• teknolojik yenilikleri yaşayarak öğrenen neslimiz geçmiş ve geleceğin bir harmanı bence. ileride antika değerinde olabiliriz. nitekim günün birinde 90'larda yaşanan türlü nostaljik hatırayı sadece bizler yaşamış olacağız.
  • 77 doğumluyum, sanki bizimki güllük gülistanlık amk.
  • beni de yazın bu listeye! insanüstü uğraşlarımın bile boşa gittiği bir zamana denk gelen gençlik çağım yitip gidiyor.
  • iş hayatında 90 lılar tırt çıkınca kıymetleri anlaşılacaktır. belki de anlaşılmaya başlanmıştır.
  • bu neslin en büyük kazanımı, hem geçmişteki çocukluğu tatmış olması hem de gelişen teknoloji ile birlikte büyümüş olması. bu dönemde doğmuş olan insanların, çocukları ile aralarında nesil farkı yaş farkı çok olsa bile olmayacak.

    onun dışında, yazdıklarına katılıyorum dostum.
  • 83lü, sekste güçlü olamamak.
  • 1994 doğumlu olarak iyi bir jenerasyondanım.
  • bence yanlış tespit 1992 en kötüsüdür. orta okul döneminde oks değişti liseye geçmelerine 1 sene kala lise eğitimi 4 yıla çıktı ilk sene 1-2 ders ile sınıfta kalan 1992 liler 1993 lülerin liseye başladığı yıl müfredat değişimi ile 4 ders zayıfta olsa sınıf geçebildiler, üniversite giriş yılında her okulun ortalama kat sayısı farklıydı daha fazla doğru yapabilen düz liseli öğrenci daha az net yapan anadolu ve ya fen lisesi öğrencisi arkasında kalıyordu 1993 lerin sınava girdiği sene bu da kalktı. bakın şimdi 2019 da çıkması beklenilen bedelli askerlik bir şekilde 1992 li leri bulmayacak
  • her jenerasyonun kendisi icin iddia ettigi durum..
  • 1975 doğumluyum.
    okulda eğitim, saçların toplanması ve mutlaka örülmesi, renkli toka kullanılmaması idi.

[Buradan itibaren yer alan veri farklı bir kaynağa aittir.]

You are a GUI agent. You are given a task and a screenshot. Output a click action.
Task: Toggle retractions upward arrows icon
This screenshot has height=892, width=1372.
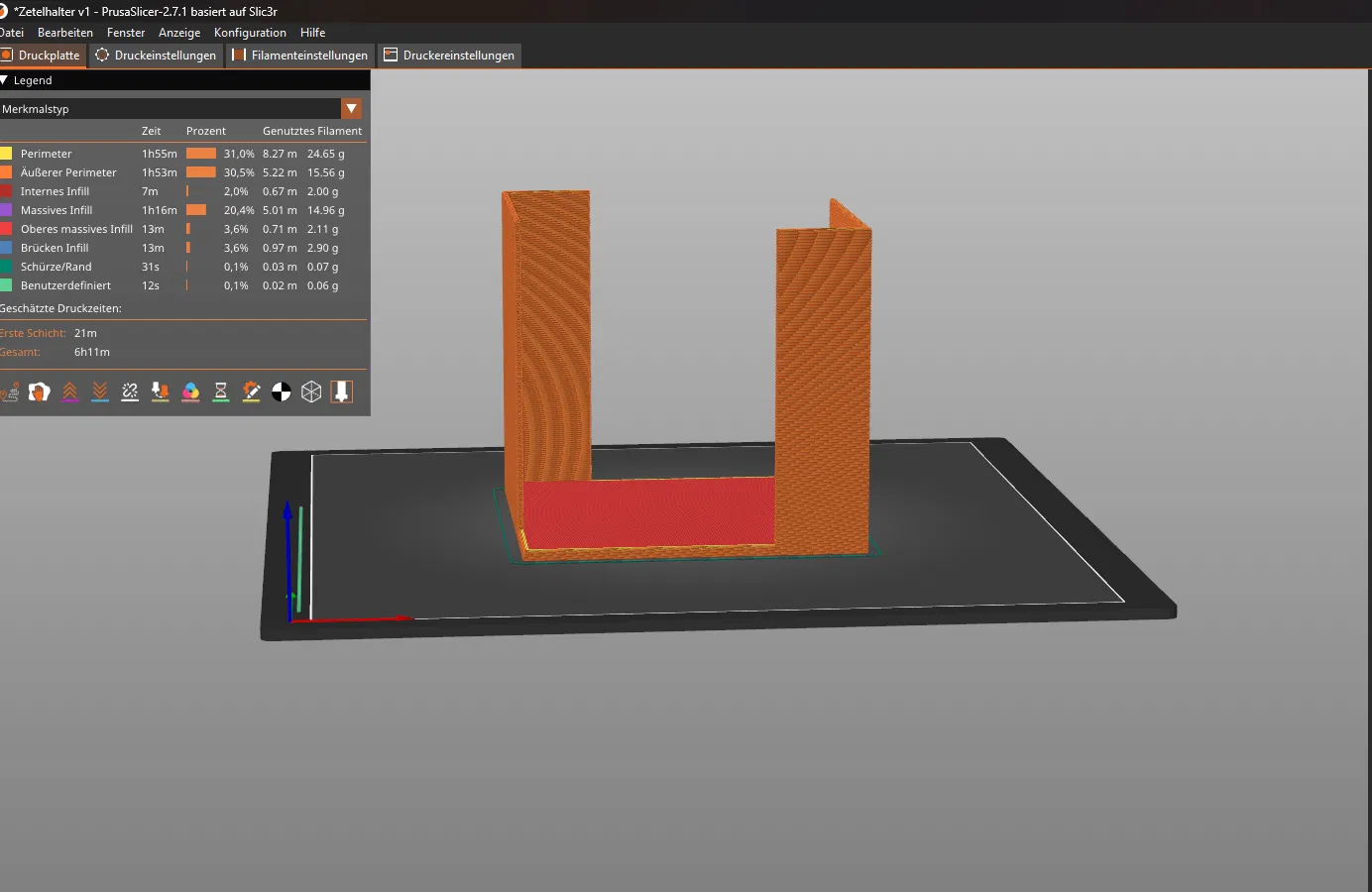(69, 392)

    okul müdürümüz bir gün sınıfımıza baskın(!) yaptı ve forma harici giydiğim beyaz bir yelek için demediğini bırakmadı ve beni sınıfın ortasında rezil etti.
    "r"'leri söyleyemeyen müdürümüz bir gün beni okul bahçesinde yakalamış ve "nediy bu saçlay başlay" diye bağırmış idi.
    okula gece ayılmadan gelen alkolik kimyacımız, sinirden elindeki anahtarlığı tahtaya çarpıp tahtayı kıran bir inkılapçımız, bana "aptal" deme cesaretini gösteren bir dershane öğretmenim, tam eğilmiş su içerken kafama vuran bir nöbetçi öğretmenim bu neslin güzide eğitimcileri idi...
    çocuk olduğum için bangır bangır çalan o 80'lerdeki sezen aksu şarkılarını anlayamıyordum.
    şimdi o serzenişleri çok daha iyi anlıyorum, düşünmemek üzere programlanmış bir nesil idik.
    bu tutuk halimiz iş hayatımıza da yansıdı ve hiç de öyle yönetici koltukları göremedik. görsek de iki tık sonraki nesil gayet güzel elimizden aldı....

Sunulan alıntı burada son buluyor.